### INFORMATION

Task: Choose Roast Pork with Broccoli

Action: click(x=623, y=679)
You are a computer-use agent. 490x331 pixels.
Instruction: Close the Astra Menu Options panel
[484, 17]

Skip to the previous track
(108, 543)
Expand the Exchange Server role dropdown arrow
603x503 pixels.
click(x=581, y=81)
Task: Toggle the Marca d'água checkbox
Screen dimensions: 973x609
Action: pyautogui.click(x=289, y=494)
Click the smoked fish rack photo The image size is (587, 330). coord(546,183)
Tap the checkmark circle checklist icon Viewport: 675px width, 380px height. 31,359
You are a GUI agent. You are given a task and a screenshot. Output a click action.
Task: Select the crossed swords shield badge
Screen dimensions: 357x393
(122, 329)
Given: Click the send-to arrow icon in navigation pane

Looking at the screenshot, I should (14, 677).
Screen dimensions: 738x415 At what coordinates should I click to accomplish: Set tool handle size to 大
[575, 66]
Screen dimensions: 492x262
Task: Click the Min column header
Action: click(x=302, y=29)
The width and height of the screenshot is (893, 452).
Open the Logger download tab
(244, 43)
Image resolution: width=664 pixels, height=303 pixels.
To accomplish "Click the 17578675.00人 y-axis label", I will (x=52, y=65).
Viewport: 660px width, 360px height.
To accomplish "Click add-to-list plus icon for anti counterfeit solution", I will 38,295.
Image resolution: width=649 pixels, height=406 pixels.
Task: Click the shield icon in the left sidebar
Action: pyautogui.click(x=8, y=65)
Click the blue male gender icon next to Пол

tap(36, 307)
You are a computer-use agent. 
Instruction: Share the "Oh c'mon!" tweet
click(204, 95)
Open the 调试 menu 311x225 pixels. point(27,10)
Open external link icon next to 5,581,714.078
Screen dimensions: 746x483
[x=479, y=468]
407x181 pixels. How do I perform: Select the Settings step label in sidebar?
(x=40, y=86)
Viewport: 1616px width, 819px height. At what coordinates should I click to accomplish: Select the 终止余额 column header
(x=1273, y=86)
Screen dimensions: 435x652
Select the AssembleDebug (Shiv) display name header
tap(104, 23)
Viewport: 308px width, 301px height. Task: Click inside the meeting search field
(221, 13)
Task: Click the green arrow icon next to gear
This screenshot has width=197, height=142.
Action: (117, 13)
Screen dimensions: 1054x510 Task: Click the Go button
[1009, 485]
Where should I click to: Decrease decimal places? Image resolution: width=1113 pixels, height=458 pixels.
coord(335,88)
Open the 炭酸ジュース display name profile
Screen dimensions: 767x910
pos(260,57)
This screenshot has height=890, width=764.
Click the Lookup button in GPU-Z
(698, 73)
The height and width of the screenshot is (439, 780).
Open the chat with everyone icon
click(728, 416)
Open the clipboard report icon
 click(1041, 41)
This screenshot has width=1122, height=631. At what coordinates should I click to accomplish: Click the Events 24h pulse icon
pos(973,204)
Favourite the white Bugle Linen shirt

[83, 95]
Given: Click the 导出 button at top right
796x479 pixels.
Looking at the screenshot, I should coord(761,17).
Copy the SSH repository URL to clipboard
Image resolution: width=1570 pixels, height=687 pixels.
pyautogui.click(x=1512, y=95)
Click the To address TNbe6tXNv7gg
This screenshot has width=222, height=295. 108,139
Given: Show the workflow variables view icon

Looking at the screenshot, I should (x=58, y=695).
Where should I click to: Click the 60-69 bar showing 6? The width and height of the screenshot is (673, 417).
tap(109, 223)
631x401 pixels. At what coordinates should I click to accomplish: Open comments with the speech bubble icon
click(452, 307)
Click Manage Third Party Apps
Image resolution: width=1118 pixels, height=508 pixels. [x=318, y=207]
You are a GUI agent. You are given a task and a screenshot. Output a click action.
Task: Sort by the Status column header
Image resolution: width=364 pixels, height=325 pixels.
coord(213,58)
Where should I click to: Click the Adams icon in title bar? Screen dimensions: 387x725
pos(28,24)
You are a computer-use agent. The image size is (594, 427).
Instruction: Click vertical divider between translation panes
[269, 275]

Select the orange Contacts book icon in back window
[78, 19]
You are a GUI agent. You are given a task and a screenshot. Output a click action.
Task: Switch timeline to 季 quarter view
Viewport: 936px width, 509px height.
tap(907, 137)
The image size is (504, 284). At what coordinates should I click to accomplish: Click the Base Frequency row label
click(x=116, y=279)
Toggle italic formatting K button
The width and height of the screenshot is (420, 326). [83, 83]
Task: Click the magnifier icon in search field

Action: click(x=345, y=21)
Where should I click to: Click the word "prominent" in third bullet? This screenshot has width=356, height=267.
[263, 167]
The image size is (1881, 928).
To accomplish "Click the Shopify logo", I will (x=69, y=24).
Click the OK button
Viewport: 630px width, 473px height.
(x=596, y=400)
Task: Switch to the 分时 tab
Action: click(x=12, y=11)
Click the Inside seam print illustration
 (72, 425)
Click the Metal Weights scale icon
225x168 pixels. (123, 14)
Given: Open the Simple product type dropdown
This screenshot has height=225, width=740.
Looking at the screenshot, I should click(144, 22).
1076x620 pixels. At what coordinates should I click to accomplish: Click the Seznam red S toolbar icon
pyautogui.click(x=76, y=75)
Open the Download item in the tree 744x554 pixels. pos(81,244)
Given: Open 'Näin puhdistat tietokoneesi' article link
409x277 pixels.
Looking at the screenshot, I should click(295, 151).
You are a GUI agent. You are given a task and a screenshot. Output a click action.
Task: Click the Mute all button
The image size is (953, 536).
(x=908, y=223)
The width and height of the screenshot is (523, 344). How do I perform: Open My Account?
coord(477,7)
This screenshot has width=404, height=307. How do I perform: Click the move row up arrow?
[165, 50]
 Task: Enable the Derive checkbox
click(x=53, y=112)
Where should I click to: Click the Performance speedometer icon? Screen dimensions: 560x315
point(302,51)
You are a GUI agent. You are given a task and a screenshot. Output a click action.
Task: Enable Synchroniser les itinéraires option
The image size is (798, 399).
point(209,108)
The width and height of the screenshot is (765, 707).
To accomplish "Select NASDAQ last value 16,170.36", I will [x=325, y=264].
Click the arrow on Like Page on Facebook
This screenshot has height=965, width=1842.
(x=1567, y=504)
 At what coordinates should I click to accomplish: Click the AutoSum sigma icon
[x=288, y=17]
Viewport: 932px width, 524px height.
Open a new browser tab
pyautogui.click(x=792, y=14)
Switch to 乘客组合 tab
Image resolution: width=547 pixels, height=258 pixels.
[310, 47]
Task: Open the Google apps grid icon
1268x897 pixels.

### YOUR TASK
An exact, complete copy of the lines above from the one with "Instruction: Share the" through the one with "Copy the SSH repository URL to clipboard" is the whole answer.

### EXPECTED OUTPUT
Instruction: Share the "Oh c'mon!" tweet
click(204, 95)
Open the 调试 menu 311x225 pixels. point(27,10)
Open external link icon next to 5,581,714.078
Screen dimensions: 746x483
[x=479, y=468]
407x181 pixels. How do I perform: Select the Settings step label in sidebar?
(x=40, y=86)
Viewport: 1616px width, 819px height. At what coordinates should I click to accomplish: Select the 终止余额 column header
(x=1273, y=86)
Screen dimensions: 435x652
Select the AssembleDebug (Shiv) display name header
tap(104, 23)
Viewport: 308px width, 301px height. Task: Click inside the meeting search field
(221, 13)
Task: Click the green arrow icon next to gear
This screenshot has width=197, height=142.
Action: (117, 13)
Screen dimensions: 1054x510 Task: Click the Go button
[1009, 485]
Where should I click to: Decrease decimal places? Image resolution: width=1113 pixels, height=458 pixels.
coord(335,88)
Open the 炭酸ジュース display name profile
Screen dimensions: 767x910
pos(260,57)
This screenshot has height=890, width=764.
Click the Lookup button in GPU-Z
(698, 73)
The height and width of the screenshot is (439, 780).
Open the chat with everyone icon
click(728, 416)
Open the clipboard report icon
 click(1041, 41)
This screenshot has width=1122, height=631. At what coordinates should I click to accomplish: Click the Events 24h pulse icon
pos(973,204)
Favourite the white Bugle Linen shirt

[83, 95]
Given: Click the 导出 button at top right
796x479 pixels.
Looking at the screenshot, I should coord(761,17).
Copy the SSH repository URL to clipboard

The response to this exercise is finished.